Für ein wirklich neues Deutschland
Petra Pau erklärt die Mühen der Ebenen für eine linke Bundestagsvizepräsidentin
Vorab
Kennen Sie den Abgeordneten Mierscheid? Wissen Sie, warum eine mexikanische Biersorte »Sprühentladung« heißt? Und ahnen Sie, was Gummientchen mit Karl Marx zu tun haben? Dies und mehr Überraschendes erfahren Sie aus den neuen Anekdoten von Petra Pau. Und wie schon ihr erstes Buch hat der neue Band der linken Politikerin einen göttlichen Titel. Weshalb? Auch das wird erhellt - genauso wie die Frage, was im 21. Jahrhundert politisch links ist und wie sich die Digitalisierung auf die Demokratie auswirkt.
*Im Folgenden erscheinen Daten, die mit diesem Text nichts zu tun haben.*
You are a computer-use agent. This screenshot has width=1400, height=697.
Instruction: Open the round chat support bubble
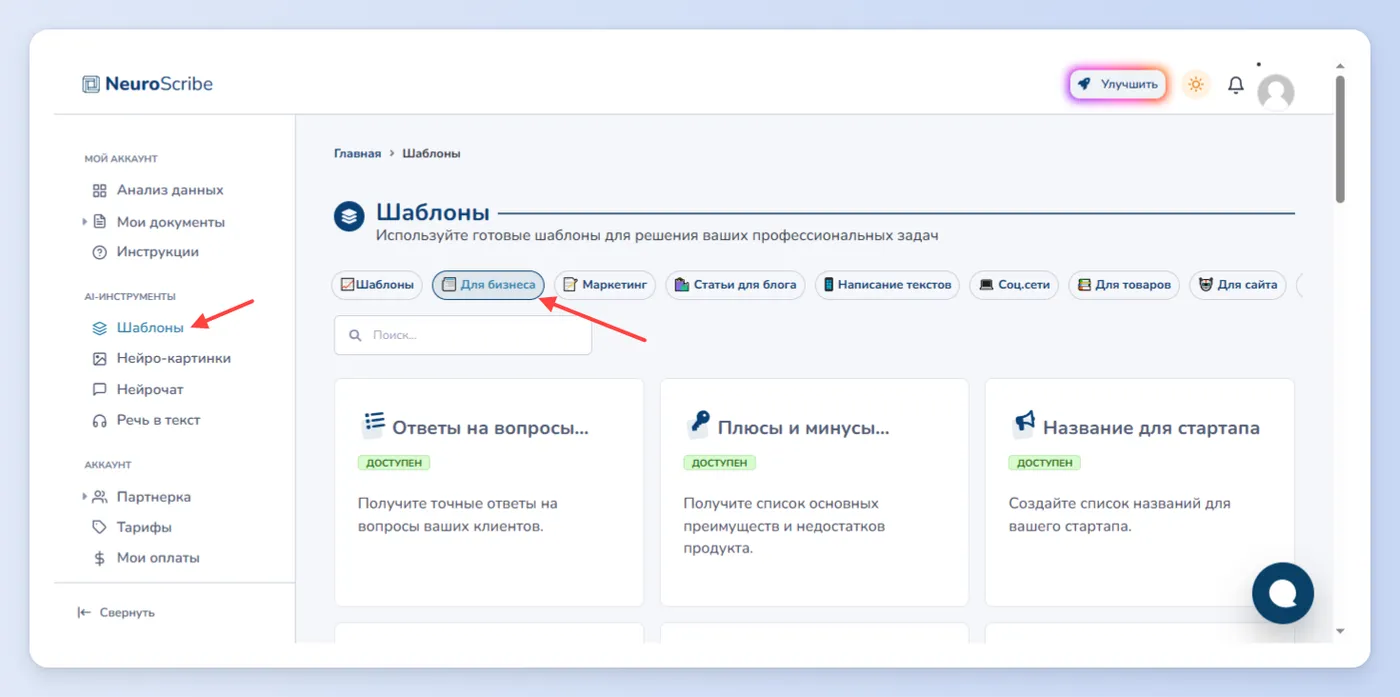click(x=1282, y=593)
Petra Pau, 1963 geboren, arbeitete nach dem Studium als Lehrerin für Deutsch und Kunsterziehung, als Pionierleiterin sowie als Mitarbeiterin des Zentralrates der FDJ. 1992 bis Ende 2001 war sie Landesvorsitzende der PDS. 1990 wurde sie für die PDS Bezirksverordnete in Berlin-Hellersdorf, errang 1995 ein Direktmandat für das Berliner Abgeordnetenhaus und hat 1998 und bei allen folgenden Wahlen zum Deutschen Bundestag ein Direktmandat geholt. Seit 2006 ist sie, für die jeweiligen Legislaturperioden immer wiedergewählt, Vizepräsidentin des Deutschen Bundestages.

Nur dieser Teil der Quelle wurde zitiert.